• SOURCE DATA:
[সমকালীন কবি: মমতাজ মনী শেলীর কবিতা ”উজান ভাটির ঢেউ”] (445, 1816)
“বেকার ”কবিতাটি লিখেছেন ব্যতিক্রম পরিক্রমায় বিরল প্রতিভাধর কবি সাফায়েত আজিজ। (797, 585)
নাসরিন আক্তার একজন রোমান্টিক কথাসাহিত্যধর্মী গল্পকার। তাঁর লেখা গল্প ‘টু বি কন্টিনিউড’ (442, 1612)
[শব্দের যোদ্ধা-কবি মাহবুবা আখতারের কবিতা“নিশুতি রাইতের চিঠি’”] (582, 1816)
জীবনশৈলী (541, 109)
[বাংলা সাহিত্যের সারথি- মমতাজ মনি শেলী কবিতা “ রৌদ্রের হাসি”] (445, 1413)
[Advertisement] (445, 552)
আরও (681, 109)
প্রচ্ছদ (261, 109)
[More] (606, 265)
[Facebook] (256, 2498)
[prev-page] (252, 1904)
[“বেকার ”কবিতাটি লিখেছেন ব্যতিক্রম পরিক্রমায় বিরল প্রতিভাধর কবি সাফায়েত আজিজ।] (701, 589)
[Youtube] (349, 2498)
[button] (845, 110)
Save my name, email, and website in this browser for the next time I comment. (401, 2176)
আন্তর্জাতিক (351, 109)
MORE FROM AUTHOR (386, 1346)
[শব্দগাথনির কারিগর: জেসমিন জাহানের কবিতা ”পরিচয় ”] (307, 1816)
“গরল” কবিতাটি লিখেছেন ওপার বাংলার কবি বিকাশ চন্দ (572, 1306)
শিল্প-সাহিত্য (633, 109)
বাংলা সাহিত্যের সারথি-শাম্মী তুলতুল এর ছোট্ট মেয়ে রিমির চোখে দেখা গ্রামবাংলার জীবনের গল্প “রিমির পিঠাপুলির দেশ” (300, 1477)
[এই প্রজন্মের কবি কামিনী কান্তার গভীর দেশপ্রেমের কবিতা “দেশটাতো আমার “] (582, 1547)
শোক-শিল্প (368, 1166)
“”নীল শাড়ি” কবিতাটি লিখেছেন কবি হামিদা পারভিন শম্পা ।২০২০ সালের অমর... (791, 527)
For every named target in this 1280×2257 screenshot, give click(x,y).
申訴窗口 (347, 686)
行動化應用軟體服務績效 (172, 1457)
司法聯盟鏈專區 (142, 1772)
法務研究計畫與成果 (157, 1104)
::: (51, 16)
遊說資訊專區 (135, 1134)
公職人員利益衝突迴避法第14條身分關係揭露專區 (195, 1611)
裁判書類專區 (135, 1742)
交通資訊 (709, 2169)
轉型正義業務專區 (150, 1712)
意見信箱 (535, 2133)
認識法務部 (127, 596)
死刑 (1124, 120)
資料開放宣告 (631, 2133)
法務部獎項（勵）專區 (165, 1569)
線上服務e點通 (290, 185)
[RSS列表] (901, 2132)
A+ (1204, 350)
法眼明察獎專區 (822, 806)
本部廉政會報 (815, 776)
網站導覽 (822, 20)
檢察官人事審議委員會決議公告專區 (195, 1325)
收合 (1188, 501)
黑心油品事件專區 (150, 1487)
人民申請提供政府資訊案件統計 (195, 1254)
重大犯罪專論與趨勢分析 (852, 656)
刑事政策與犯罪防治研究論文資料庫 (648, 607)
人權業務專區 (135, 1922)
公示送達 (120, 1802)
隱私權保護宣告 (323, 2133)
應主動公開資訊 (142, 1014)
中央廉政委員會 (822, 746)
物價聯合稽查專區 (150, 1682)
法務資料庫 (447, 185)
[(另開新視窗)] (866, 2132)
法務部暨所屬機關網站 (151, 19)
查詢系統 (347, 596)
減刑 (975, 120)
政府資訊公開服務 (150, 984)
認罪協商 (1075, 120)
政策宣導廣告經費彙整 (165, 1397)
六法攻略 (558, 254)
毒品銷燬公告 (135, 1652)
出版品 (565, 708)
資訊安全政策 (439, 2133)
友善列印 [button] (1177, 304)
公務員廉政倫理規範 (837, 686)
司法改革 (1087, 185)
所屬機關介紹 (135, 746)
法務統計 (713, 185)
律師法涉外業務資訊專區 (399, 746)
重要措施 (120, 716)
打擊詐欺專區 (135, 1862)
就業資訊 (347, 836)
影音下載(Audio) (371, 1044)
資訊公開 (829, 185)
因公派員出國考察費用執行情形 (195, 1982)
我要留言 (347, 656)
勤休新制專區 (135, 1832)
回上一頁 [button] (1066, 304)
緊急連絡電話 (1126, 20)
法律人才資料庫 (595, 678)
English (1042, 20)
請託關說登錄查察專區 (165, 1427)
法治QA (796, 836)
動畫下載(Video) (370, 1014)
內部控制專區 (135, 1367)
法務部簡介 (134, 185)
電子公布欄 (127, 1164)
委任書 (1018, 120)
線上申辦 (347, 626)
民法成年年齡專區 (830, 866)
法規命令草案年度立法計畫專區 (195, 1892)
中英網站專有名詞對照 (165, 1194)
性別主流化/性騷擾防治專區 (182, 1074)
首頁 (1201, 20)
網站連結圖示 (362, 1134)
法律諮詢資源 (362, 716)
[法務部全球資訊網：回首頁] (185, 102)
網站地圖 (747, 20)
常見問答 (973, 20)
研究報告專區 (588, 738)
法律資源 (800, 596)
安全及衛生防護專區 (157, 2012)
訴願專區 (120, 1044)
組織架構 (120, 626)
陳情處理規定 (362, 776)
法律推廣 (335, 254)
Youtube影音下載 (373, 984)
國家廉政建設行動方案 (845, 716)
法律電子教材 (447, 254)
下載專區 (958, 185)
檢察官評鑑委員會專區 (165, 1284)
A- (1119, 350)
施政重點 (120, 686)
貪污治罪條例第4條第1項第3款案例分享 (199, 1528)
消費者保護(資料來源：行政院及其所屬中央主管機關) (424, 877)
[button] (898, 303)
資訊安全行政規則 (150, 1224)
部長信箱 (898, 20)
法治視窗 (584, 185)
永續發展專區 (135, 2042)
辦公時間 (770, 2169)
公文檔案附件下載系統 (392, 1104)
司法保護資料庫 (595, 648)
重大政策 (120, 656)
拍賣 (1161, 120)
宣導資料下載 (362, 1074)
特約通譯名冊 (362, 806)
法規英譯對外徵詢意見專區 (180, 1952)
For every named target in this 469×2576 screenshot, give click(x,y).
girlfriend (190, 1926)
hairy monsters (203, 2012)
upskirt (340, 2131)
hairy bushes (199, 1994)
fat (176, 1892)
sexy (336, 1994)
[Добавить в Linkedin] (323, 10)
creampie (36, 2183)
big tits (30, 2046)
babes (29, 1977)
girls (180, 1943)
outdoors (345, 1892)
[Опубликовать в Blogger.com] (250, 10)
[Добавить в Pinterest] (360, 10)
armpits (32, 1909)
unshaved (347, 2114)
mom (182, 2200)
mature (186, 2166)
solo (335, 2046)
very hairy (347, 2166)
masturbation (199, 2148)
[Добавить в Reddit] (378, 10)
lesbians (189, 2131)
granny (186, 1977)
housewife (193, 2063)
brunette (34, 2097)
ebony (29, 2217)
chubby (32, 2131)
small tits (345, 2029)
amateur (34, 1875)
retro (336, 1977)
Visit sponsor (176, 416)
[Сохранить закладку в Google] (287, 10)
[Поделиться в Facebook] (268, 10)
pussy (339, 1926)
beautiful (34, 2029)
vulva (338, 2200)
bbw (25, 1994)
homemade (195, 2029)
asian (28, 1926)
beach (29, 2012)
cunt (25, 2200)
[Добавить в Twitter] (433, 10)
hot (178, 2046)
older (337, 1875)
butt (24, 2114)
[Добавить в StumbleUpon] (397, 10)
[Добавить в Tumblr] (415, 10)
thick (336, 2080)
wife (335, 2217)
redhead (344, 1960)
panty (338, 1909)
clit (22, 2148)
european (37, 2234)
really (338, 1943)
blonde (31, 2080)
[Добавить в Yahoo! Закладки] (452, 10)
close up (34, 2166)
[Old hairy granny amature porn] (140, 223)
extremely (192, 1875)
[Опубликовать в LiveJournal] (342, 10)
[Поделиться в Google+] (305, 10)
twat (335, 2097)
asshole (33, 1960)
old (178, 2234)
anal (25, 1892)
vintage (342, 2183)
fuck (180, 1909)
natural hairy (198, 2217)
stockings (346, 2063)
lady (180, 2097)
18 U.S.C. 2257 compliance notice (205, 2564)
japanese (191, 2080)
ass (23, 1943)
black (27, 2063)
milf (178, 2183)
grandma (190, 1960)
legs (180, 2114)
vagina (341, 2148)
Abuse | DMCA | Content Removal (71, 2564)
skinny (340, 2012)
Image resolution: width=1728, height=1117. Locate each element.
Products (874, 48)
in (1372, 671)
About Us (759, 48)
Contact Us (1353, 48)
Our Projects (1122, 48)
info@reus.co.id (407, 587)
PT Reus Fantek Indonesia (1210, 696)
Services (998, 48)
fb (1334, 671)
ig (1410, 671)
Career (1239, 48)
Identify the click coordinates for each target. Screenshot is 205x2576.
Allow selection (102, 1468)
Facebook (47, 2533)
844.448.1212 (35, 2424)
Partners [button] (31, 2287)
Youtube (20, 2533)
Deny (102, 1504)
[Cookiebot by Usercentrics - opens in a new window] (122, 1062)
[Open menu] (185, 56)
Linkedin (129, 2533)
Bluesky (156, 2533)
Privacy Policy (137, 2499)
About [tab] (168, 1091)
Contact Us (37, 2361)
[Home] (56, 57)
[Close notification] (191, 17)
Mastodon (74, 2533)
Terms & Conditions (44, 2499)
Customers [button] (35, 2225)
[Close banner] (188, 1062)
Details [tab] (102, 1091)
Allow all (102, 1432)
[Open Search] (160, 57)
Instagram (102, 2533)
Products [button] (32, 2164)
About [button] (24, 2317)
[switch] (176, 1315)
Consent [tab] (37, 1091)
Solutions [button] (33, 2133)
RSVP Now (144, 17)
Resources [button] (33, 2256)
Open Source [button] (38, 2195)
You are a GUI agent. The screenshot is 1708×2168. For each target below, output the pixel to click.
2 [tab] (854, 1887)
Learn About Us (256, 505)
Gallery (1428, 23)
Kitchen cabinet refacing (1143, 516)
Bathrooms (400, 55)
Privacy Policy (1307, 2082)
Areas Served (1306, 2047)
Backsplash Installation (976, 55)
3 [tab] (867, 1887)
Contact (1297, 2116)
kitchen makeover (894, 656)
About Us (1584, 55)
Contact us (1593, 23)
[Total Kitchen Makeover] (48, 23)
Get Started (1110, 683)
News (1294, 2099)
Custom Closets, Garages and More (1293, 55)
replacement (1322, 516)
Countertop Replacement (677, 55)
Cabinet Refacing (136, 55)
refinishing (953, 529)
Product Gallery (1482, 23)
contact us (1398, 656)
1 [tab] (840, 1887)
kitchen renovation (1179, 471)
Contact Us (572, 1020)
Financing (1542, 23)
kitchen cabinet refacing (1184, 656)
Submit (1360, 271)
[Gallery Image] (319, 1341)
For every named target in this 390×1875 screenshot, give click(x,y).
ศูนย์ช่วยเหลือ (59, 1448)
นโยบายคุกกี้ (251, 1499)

• YOUR OBJECTIVE: The required answer is the exact run of lines above starting at the line with "組織架構 (120, 626)" and ending at the line with "[Поделиться в Google+] (305, 10)", with both ends present.

• PROBLEM SOLUTION:
組織架構 (120, 626)
陳情處理規定 (362, 776)
法律推廣 (335, 254)
Youtube影音下載 (373, 984)
國家廉政建設行動方案 (845, 716)
法律電子教材 (447, 254)
下載專區 (958, 185)
檢察官評鑑委員會專區 (165, 1284)
A- (1119, 350)
施政重點 (120, 686)
貪污治罪條例第4條第1項第3款案例分享 (199, 1528)
消費者保護(資料來源：行政院及其所屬中央主管機關) (424, 877)
[button] (898, 303)
資訊安全行政規則 (150, 1224)
部長信箱 (898, 20)
法治視窗 (584, 185)
永續發展專區 (135, 2042)
辦公時間 (770, 2169)
公文檔案附件下載系統 (392, 1104)
司法保護資料庫 (595, 648)
重大政策 (120, 656)
拍賣 (1161, 120)
宣導資料下載 (362, 1074)
特約通譯名冊 (362, 806)
法規英譯對外徵詢意見專區 (180, 1952)
For every named target in this 469×2576 screenshot, give click(x,y).
girlfriend (190, 1926)
hairy monsters (203, 2012)
upskirt (340, 2131)
hairy bushes (199, 1994)
fat (176, 1892)
sexy (336, 1994)
[Добавить в Linkedin] (323, 10)
creampie (36, 2183)
big tits (30, 2046)
babes (29, 1977)
girls (180, 1943)
outdoors (345, 1892)
[Опубликовать в Blogger.com] (250, 10)
[Добавить в Pinterest] (360, 10)
armpits (32, 1909)
unshaved (347, 2114)
mom (182, 2200)
mature (186, 2166)
solo (335, 2046)
very hairy (347, 2166)
masturbation (199, 2148)
[Добавить в Reddit] (378, 10)
lesbians (189, 2131)
granny (186, 1977)
housewife (193, 2063)
brunette (34, 2097)
ebony (29, 2217)
chubby (32, 2131)
small tits (345, 2029)
amateur (34, 1875)
retro (336, 1977)
Visit sponsor (176, 416)
[Сохранить закладку в Google] (287, 10)
[Поделиться в Facebook] (268, 10)
pussy (339, 1926)
beautiful (34, 2029)
vulva (338, 2200)
bbw (25, 1994)
homemade (195, 2029)
asian (28, 1926)
beach (29, 2012)
cunt (25, 2200)
[Добавить в Twitter] (433, 10)
hot (178, 2046)
older (337, 1875)
butt (24, 2114)
[Добавить в StumbleUpon] (397, 10)
[Добавить в Tumblr] (415, 10)
thick (336, 2080)
wife (335, 2217)
redhead (344, 1960)
panty (338, 1909)
clit (22, 2148)
european (37, 2234)
really (338, 1943)
blonde (31, 2080)
[Добавить в Yahoo! Закладки] (452, 10)
close up (34, 2166)
[Old hairy granny amature porn] (140, 223)
extremely (192, 1875)
[Опубликовать в LiveJournal] (342, 10)
[Поделиться в Google+] (305, 10)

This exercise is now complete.